Set down exactly the lines in the records below that run from the line with "Instruction: Open the Home tab icon" to the line with "The width and height of the screenshot is (1807, 729).", inclusive, and nothing more.
Top of DATA RECORDS
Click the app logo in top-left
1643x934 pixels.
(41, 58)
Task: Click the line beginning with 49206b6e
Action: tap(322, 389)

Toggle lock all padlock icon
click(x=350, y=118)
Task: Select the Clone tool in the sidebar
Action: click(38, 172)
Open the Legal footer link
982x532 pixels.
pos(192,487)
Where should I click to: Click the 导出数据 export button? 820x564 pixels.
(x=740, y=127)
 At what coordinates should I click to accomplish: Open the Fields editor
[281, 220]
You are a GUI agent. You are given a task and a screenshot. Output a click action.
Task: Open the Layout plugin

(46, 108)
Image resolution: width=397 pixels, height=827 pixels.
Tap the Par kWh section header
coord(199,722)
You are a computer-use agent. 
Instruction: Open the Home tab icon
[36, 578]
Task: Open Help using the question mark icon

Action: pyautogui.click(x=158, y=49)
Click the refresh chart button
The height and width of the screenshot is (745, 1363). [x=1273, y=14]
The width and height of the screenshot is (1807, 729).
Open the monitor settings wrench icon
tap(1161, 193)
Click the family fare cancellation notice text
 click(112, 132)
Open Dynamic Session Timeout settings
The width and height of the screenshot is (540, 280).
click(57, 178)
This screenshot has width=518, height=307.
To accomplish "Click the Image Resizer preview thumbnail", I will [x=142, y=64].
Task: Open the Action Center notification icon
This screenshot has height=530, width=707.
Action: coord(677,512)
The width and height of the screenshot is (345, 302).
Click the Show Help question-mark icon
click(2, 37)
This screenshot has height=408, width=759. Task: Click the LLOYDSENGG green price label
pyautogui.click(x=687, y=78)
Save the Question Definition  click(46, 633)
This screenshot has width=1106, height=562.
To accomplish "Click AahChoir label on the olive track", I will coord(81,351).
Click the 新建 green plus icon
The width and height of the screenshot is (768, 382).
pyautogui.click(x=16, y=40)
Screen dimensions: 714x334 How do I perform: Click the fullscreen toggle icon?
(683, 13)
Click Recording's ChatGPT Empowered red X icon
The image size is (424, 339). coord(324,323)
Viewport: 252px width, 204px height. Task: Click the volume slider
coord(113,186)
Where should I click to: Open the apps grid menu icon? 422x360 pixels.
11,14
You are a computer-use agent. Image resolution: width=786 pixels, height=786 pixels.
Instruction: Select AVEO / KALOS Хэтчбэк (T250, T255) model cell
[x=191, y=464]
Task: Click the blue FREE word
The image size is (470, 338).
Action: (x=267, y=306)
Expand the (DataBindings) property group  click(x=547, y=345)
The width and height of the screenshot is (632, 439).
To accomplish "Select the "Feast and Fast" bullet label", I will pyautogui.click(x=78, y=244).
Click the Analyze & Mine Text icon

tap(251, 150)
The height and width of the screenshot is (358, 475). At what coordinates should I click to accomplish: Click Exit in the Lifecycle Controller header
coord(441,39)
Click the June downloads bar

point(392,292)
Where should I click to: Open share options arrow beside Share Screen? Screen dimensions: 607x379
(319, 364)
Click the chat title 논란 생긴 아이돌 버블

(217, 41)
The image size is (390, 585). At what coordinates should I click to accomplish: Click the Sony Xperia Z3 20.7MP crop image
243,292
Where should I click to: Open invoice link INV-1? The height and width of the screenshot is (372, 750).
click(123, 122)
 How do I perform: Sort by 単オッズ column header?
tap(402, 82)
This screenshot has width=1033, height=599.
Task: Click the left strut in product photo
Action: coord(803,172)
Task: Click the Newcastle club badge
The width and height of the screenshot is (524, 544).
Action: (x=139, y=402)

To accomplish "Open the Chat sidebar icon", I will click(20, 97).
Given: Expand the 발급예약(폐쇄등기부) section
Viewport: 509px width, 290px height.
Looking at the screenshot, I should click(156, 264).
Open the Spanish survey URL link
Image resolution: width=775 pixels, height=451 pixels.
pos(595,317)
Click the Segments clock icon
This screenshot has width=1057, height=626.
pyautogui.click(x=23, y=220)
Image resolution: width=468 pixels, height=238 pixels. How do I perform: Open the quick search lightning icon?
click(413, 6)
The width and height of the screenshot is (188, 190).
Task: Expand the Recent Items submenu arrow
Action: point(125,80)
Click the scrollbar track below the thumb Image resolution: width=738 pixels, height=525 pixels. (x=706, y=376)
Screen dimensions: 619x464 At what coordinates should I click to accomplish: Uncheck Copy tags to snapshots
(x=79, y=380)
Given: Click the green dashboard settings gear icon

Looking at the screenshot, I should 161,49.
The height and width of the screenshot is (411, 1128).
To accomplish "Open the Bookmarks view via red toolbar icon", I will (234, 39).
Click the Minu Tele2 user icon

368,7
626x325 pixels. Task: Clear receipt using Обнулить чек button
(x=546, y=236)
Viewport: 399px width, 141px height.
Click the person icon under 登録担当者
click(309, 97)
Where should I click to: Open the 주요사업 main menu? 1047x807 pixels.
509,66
Bottom of DATA RECORDS
WRITTEN SOLUTION>
Instruction: Open the Home tab icon
[36, 578]
Task: Open Help using the question mark icon

Action: pyautogui.click(x=158, y=49)
Click the refresh chart button
The height and width of the screenshot is (745, 1363). [x=1273, y=14]
The width and height of the screenshot is (1807, 729).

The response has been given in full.